Gitweb links:

...log 
http://git.netsurf-browser.org/librufl.git/shortlog/38ed0277db3d0f20a1ff677e76eef8dece770dbc
...commit 
http://git.netsurf-browser.org/librufl.git/commit/38ed0277db3d0f20a1ff677e76eef8dece770dbc
...tree 
http://git.netsurf-browser.org/librufl.git/tree/38ed0277db3d0f20a1ff677e76eef8dece770dbc

The branch, jmb/ac has been created
        at  38ed0277db3d0f20a1ff677e76eef8dece770dbc (commit)

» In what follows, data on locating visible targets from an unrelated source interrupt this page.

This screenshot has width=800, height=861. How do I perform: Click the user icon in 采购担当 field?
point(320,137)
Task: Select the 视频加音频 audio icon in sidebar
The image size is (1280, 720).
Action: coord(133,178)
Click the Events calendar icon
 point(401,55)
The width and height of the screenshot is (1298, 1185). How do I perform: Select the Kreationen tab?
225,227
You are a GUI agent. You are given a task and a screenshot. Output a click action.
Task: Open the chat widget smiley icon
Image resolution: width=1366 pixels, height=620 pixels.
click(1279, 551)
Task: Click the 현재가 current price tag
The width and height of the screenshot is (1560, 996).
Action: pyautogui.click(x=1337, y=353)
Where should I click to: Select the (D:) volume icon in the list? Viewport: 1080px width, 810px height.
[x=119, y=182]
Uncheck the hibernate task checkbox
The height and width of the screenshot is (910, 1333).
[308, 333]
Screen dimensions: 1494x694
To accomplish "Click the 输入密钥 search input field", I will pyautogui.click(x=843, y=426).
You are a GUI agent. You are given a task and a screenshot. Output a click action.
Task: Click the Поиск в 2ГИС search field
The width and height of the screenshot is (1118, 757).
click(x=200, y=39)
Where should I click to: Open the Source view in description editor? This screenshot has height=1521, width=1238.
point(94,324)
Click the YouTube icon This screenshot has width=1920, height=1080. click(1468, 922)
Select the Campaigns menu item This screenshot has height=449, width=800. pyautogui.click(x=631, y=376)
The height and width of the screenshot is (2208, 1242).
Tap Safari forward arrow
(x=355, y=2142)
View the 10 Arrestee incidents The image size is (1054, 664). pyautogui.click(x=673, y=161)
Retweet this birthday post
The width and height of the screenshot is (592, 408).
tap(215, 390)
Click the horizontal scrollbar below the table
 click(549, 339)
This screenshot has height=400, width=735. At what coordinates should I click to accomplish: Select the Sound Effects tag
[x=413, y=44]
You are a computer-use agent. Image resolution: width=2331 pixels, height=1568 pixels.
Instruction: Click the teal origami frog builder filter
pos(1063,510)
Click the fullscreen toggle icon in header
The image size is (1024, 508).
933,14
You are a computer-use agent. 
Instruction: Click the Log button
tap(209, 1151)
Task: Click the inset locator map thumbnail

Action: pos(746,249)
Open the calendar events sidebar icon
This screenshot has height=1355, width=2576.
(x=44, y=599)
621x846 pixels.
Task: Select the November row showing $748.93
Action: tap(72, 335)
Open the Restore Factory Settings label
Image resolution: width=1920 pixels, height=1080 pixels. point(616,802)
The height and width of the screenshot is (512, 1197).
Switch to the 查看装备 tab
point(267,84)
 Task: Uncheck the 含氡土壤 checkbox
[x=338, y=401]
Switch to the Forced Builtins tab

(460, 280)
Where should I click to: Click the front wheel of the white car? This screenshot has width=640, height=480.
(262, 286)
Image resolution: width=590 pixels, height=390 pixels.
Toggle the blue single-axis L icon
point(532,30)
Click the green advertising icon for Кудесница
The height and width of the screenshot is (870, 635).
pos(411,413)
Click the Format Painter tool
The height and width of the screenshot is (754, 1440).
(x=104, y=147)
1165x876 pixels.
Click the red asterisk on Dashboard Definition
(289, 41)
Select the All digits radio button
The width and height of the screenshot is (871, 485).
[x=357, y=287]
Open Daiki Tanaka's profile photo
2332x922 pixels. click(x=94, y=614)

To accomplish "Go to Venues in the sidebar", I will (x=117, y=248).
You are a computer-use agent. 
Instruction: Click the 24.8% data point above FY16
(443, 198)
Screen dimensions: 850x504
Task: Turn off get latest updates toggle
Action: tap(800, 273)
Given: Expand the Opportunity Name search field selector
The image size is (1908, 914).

- Log -----------------------------------------------------------------
commitdiff 
http://git.netsurf-browser.org/librufl.git/commit/?id=38ed0277db3d0f20a1ff677e76eef8dece770dbc
commit 38ed0277db3d0f20a1ff677e76eef8dece770dbc
Author: John-Mark Bell <[email protected]>
Commit: John-Mark Bell <[email protected]>

    Pave the way for astral character support.
    
    No functional change, but redefine the meaning of the old "size"
    member of the rufl_character_set structure to allow for the
    addition of extension structures in future. This change is
    backwards compatible as it is reusing previously unused bits in
    the size field (which will be set to zero in all existing
    RUfl_caches). Rename the "size" field to "metadata" which better
    reflects its new usage.
    
    Update rufl_character_set_test to follow this change (and fix up
    its parameter types while we're here).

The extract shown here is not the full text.